Brian Deese, a senior White House budget aide, will replace the outgoing John Podesta as a top adviser to President Obama with a special focus on implementing Obama's climate-change and energy agenda in his final two years.
The 36-year-old Deese is currently the deputy director of the White House Office of Management and Budget and previously served as deputy director of the National Economic Council.
"As a part of his new role, Deese will take over the climate and energy portfolio that Podesta has handled—which will be one of the President's top priorities for the remainder of his term," a White House official said of Deese.
Deese will coordinate the administration's efforts to negotiate a new international climate pact in Paris late this year, the White House said. Deese will accompany Obama and other top officials on their trip to India, the world's third-largest greenhouse-gas polluter, later this week.

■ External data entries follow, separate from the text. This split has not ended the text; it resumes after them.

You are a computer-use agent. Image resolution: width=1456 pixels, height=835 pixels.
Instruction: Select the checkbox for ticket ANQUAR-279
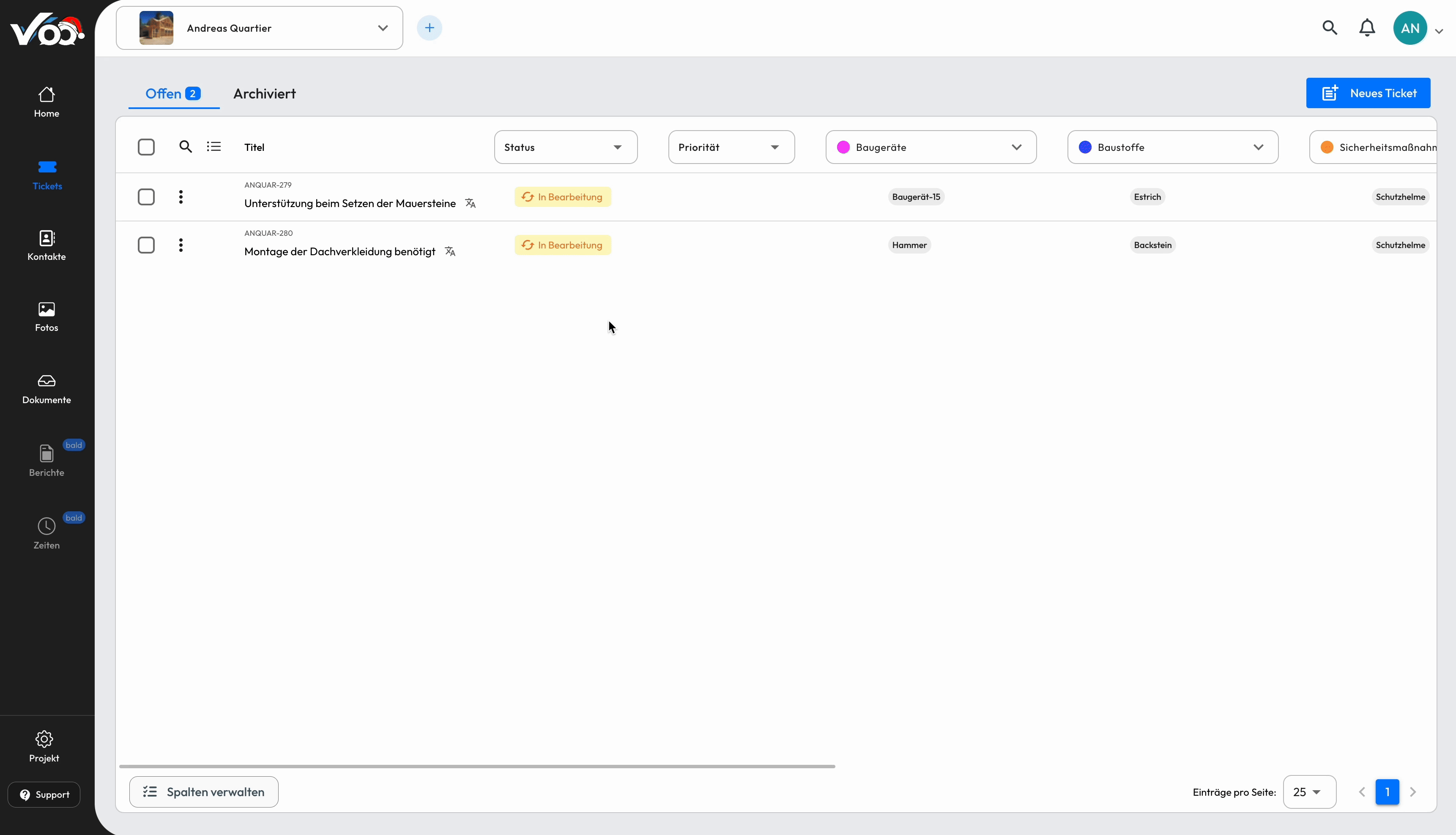(146, 197)
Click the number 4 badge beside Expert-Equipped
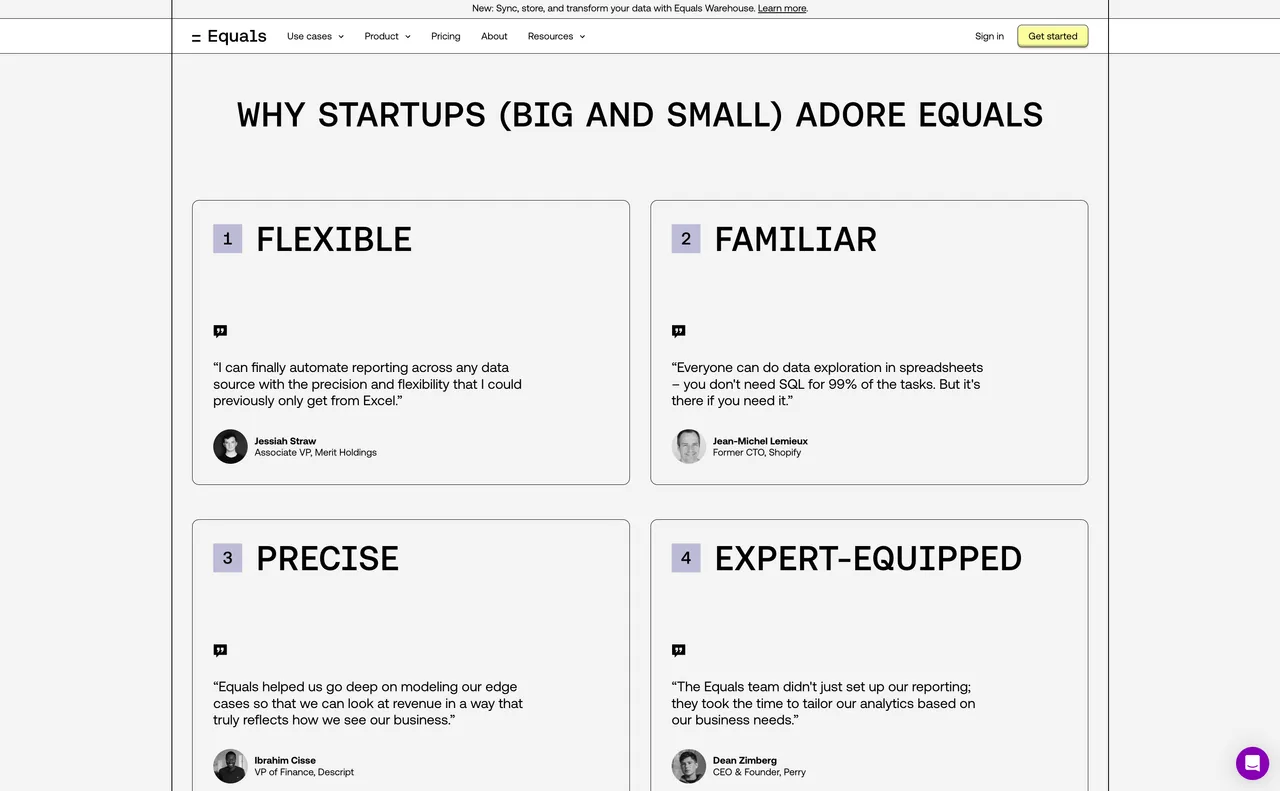 pyautogui.click(x=685, y=558)
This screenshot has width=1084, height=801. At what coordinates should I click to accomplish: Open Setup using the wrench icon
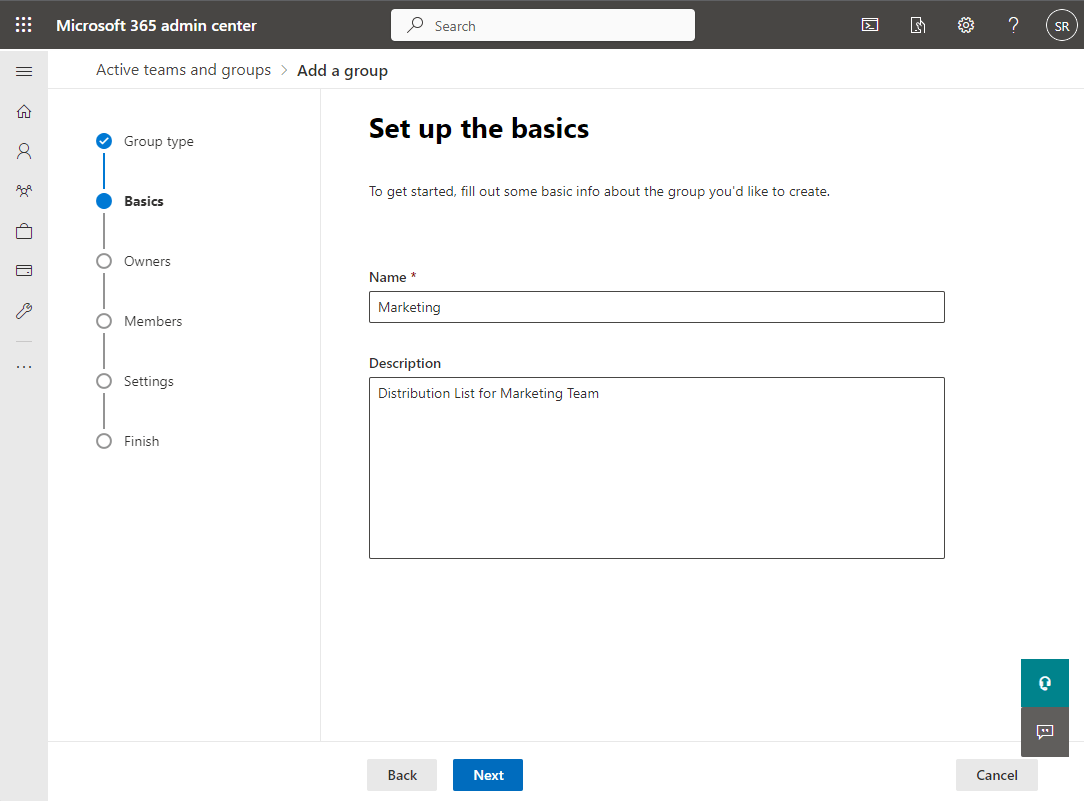click(24, 310)
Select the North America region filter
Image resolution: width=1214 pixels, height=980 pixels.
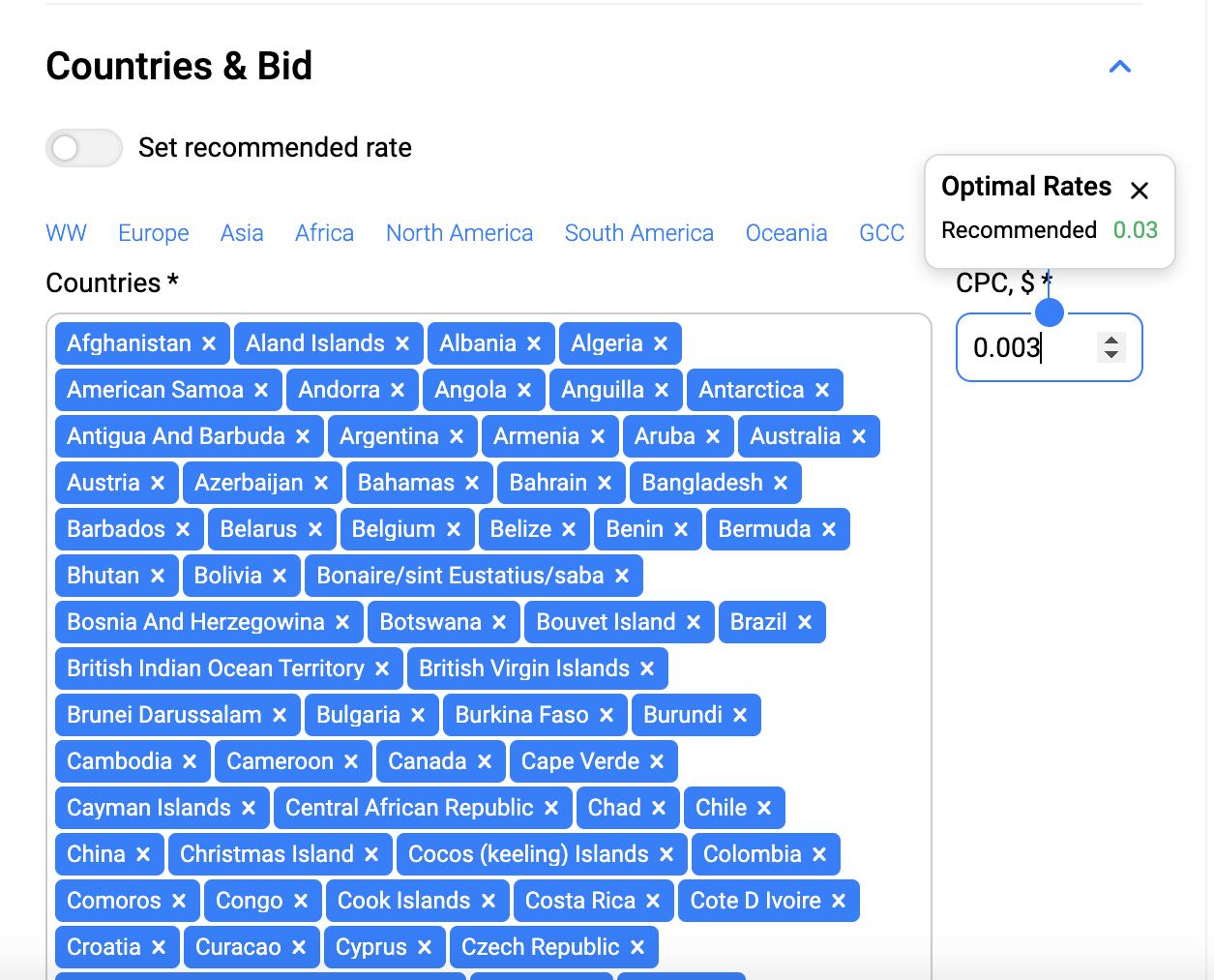click(x=459, y=233)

Podesta, a Democratic uber-strategist, is leaving the White House in February after a roughly yearlong push to implement and bolster Obama's second-term climate-change and energy plans.
Podesta is widely expected to play a major role in Hillary Clinton's likely presidential run.
A number of Obama's major environmental initiatives remained unfinished and face attacks from congressional Republicans, including Environmental Protection Agency carbon-emissions standards for power plants slated for completion this summer, and a new multiagency plan to cut leaks of the powerful greenhouse gas methane from oil and gas operations.